Even if drivers in your state aren’t required to obtain vehicle safety inspections, that shouldn’t deter you from getting certified.

George Galowicz, owner of Southwest Collision in Tempe, Ariz., is in such a state—vehicles have no regular safety requirements. But Galowicz offers free 15-point inspections after every repair anyway just to give customers peace of mind they’re driving a safe car.

“We became certified simply because I love safety and quality,” Galowicz says. The service isn’t a big money maker for the shop, but Galowicz says an improved reputation and company image is where he benefits. Spending the extra time to ensure safety leaves a positive perception in customers’ minds.
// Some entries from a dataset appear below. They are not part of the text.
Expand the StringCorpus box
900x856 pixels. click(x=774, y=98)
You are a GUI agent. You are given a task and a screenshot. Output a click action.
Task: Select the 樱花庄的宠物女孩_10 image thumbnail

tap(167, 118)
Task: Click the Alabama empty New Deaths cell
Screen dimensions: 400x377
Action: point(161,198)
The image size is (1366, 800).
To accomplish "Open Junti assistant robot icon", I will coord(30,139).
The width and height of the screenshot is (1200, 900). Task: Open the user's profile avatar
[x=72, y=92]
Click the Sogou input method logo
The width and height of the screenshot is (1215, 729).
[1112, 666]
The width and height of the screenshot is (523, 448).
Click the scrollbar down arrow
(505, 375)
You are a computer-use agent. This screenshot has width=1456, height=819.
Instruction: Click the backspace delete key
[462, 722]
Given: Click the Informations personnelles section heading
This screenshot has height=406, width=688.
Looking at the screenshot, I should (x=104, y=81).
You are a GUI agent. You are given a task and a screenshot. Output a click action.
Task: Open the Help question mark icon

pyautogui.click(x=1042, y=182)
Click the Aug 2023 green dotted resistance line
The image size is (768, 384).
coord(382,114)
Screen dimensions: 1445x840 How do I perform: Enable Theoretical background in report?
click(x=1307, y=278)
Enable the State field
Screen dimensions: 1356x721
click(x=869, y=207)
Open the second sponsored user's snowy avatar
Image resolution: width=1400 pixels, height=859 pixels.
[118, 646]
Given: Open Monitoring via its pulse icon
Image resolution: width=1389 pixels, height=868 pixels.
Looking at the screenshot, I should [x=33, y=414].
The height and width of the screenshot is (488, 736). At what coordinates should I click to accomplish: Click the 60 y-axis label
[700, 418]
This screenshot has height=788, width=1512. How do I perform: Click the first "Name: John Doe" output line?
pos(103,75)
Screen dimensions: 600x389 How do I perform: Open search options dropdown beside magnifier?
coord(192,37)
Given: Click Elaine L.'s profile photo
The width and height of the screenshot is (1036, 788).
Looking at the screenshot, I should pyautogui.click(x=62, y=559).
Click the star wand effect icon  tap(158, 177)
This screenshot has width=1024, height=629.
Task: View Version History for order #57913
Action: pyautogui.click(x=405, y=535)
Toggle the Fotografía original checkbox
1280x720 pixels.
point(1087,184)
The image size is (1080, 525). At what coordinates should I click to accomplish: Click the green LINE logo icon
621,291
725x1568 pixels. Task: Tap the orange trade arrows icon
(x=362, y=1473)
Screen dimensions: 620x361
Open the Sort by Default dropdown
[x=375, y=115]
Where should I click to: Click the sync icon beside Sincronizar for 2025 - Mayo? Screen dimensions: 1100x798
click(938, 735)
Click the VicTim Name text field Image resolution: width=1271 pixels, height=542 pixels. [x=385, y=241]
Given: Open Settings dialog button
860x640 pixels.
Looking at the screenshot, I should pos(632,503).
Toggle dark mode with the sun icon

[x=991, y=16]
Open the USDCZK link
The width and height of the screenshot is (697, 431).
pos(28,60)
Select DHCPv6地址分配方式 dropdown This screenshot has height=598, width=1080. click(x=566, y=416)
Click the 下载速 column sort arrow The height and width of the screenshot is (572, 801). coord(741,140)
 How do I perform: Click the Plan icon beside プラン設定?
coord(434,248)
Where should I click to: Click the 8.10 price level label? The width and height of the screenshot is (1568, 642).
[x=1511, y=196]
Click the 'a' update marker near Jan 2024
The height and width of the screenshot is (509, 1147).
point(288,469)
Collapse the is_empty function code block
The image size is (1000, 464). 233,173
“It’s all about building a relationship with the customer,” Galowicz says. “Since we’re not required to do this, it shows we’re willing to go above and beyond the call of duty to provide a high level of service.”

A Life-Saving Service

Ondrea Babiak, owner of Ted and Sons Body Shop in Folsom, Pa., is certified to conduct safety, post-repair and pre-purchase vehicle inspections.

“It’s all about building a relationship with the customer.”
—George Galowicz, owner, Southwest Collision

He says customers request the service for a variety of reasons, such as concern about the quality of previous repairs, or assurance that they’re operating a safe car. Babiak does free inspections for any customer who asks for it. He says the service has benefitted his customers—and potentially saved a life.

One customer recently moved from California to Pennsylvania, where new vehicles entering the state are required to pass a safety inspection. Babiak looked the car over, and noticed the driver’s seatbelt had been torn and hand-stitched back together.

“They were driving like that for three years, and had no idea it was even a problem,” Babiak says.

Babiak says he regularly sees issues similar to that with customer vehicles. In addition, roughly 75 percent of the vehicles he inspects have poor-quality previous repair jobs.

“It’s very valuable when we can point those things out,” Babiak says. “It’s a great service for our customers.”